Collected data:
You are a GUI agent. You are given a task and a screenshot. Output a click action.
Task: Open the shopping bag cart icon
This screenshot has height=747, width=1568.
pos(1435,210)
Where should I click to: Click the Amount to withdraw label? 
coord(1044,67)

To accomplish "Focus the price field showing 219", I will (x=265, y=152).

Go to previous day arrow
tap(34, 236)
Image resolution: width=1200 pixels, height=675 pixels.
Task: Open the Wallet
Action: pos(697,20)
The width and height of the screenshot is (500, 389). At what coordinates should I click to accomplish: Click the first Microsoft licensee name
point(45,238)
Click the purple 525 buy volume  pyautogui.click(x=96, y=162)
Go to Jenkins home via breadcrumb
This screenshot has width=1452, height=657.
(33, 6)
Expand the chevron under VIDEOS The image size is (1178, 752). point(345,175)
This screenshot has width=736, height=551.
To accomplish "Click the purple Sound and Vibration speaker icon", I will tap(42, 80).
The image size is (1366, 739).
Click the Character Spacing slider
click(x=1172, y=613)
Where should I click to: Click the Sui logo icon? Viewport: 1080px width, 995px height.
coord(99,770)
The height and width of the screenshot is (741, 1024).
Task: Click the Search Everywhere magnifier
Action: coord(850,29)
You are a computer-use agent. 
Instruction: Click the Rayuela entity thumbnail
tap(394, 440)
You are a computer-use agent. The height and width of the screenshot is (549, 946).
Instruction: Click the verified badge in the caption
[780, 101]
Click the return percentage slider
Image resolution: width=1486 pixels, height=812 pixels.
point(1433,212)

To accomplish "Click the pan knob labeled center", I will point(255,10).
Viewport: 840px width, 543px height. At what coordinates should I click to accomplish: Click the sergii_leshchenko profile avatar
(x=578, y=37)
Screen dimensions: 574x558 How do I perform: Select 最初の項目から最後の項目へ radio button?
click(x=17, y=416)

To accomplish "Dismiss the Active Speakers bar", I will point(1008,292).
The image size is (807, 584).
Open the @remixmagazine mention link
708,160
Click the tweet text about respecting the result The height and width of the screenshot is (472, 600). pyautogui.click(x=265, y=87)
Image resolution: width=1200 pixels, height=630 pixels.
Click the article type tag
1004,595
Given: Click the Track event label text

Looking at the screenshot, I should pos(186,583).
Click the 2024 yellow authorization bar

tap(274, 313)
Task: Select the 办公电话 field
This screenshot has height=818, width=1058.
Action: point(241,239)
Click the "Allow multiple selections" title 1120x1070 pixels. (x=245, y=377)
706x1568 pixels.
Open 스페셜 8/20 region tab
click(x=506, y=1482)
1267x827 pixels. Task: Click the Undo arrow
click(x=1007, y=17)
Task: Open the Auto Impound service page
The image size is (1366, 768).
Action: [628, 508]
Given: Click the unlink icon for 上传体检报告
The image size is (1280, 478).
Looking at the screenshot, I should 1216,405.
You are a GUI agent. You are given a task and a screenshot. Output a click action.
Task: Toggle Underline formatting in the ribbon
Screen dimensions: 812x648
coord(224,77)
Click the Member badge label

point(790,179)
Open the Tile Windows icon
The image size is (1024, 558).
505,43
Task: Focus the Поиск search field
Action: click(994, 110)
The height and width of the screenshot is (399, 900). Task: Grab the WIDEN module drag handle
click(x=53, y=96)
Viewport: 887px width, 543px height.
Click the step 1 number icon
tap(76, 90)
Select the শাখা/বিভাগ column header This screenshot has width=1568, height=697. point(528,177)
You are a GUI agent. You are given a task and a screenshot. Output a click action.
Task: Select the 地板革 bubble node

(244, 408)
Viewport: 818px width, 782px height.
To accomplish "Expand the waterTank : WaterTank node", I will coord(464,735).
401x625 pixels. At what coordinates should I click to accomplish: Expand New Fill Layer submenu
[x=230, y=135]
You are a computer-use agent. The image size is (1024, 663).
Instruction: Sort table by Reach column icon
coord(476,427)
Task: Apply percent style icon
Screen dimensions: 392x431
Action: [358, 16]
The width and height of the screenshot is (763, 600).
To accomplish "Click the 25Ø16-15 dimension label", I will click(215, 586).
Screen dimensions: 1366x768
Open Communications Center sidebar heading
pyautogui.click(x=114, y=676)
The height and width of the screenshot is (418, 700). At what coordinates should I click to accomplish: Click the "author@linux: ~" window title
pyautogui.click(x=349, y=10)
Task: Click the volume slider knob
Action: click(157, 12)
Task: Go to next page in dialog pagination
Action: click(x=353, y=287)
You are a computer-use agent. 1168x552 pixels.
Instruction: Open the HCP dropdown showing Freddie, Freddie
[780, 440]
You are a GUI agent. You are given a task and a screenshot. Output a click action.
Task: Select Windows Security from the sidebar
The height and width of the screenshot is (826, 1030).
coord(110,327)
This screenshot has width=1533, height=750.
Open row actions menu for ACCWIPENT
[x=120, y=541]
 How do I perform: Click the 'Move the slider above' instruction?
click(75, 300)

Directions for this task: The records above need copying. Do it exactly.

Result of this exercise:
You are a GUI agent. You are given a task and a screenshot. Output a click action.
Task: Open the shopping bag cart icon
This screenshot has height=747, width=1568.
pos(1435,210)
Where should I click to: Click the Amount to withdraw label? 
coord(1044,67)

To accomplish "Focus the price field showing 219", I will (x=265, y=152).

Go to previous day arrow
tap(34, 236)
Image resolution: width=1200 pixels, height=675 pixels.
Task: Open the Wallet
Action: pos(697,20)
The width and height of the screenshot is (500, 389). At what coordinates should I click to accomplish: Click the first Microsoft licensee name
point(45,238)
Click the purple 525 buy volume  pyautogui.click(x=96, y=162)
Go to Jenkins home via breadcrumb
This screenshot has width=1452, height=657.
(33, 6)
Expand the chevron under VIDEOS The image size is (1178, 752). point(345,175)
This screenshot has width=736, height=551.
To accomplish "Click the purple Sound and Vibration speaker icon", I will tap(42, 80).
The image size is (1366, 739).
Click the Character Spacing slider
click(x=1172, y=613)
Where should I click to: Click the Sui logo icon? Viewport: 1080px width, 995px height.
coord(99,770)
The height and width of the screenshot is (741, 1024).
Task: Click the Search Everywhere magnifier
Action: coord(850,29)
You are a computer-use agent. 
Instruction: Click the Rayuela entity thumbnail
tap(394, 440)
You are a computer-use agent. The height and width of the screenshot is (549, 946).
Instruction: Click the verified badge in the caption
[780, 101]
Click the return percentage slider
Image resolution: width=1486 pixels, height=812 pixels.
point(1433,212)

To accomplish "Click the pan knob labeled center", I will point(255,10).
Viewport: 840px width, 543px height. At what coordinates should I click to accomplish: Click the sergii_leshchenko profile avatar
(x=578, y=37)
Screen dimensions: 574x558 How do I perform: Select 最初の項目から最後の項目へ radio button?
click(x=17, y=416)

To accomplish "Dismiss the Active Speakers bar", I will point(1008,292).
The image size is (807, 584).
Open the @remixmagazine mention link
708,160
Click the tweet text about respecting the result The height and width of the screenshot is (472, 600). pyautogui.click(x=265, y=87)
Image resolution: width=1200 pixels, height=630 pixels.
Click the article type tag
1004,595
Given: Click the Track event label text

Looking at the screenshot, I should pos(186,583).
Click the 2024 yellow authorization bar

tap(274, 313)
Task: Select the 办公电话 field
This screenshot has height=818, width=1058.
Action: point(241,239)
Click the "Allow multiple selections" title 1120x1070 pixels. (x=245, y=377)
706x1568 pixels.
Open 스페셜 8/20 region tab
click(x=506, y=1482)
1267x827 pixels. Task: Click the Undo arrow
click(x=1007, y=17)
Task: Open the Auto Impound service page
The image size is (1366, 768).
Action: [628, 508]
Given: Click the unlink icon for 上传体检报告
The image size is (1280, 478).
Looking at the screenshot, I should 1216,405.
You are a GUI agent. You are given a task and a screenshot. Output a click action.
Task: Toggle Underline formatting in the ribbon
Screen dimensions: 812x648
coord(224,77)
Click the Member badge label

point(790,179)
Open the Tile Windows icon
The image size is (1024, 558).
505,43
Task: Focus the Поиск search field
Action: click(994, 110)
The height and width of the screenshot is (399, 900). Task: Grab the WIDEN module drag handle
click(x=53, y=96)
Viewport: 887px width, 543px height.
Click the step 1 number icon
tap(76, 90)
Select the শাখা/বিভাগ column header This screenshot has width=1568, height=697. point(528,177)
You are a GUI agent. You are given a task and a screenshot. Output a click action.
Task: Select the 地板革 bubble node

(244, 408)
Viewport: 818px width, 782px height.
To accomplish "Expand the waterTank : WaterTank node", I will coord(464,735).
401x625 pixels. At what coordinates should I click to accomplish: Expand New Fill Layer submenu
[x=230, y=135]
You are a computer-use agent. The image size is (1024, 663).
Instruction: Sort table by Reach column icon
coord(476,427)
Task: Apply percent style icon
Screen dimensions: 392x431
Action: [358, 16]
The width and height of the screenshot is (763, 600).
To accomplish "Click the 25Ø16-15 dimension label", I will click(215, 586).
Screen dimensions: 1366x768
Open Communications Center sidebar heading
pyautogui.click(x=114, y=676)
The height and width of the screenshot is (418, 700). At what coordinates should I click to accomplish: Click the "author@linux: ~" window title
pyautogui.click(x=349, y=10)
Task: Click the volume slider knob
Action: click(157, 12)
Task: Go to next page in dialog pagination
Action: click(x=353, y=287)
You are a computer-use agent. 1168x552 pixels.
Instruction: Open the HCP dropdown showing Freddie, Freddie
[780, 440]
You are a GUI agent. You are given a task and a screenshot. Output a click action.
Task: Select Windows Security from the sidebar
The height and width of the screenshot is (826, 1030).
coord(110,327)
This screenshot has width=1533, height=750.
Open row actions menu for ACCWIPENT
[x=120, y=541]
 How do I perform: Click the 'Move the slider above' instruction?
click(75, 300)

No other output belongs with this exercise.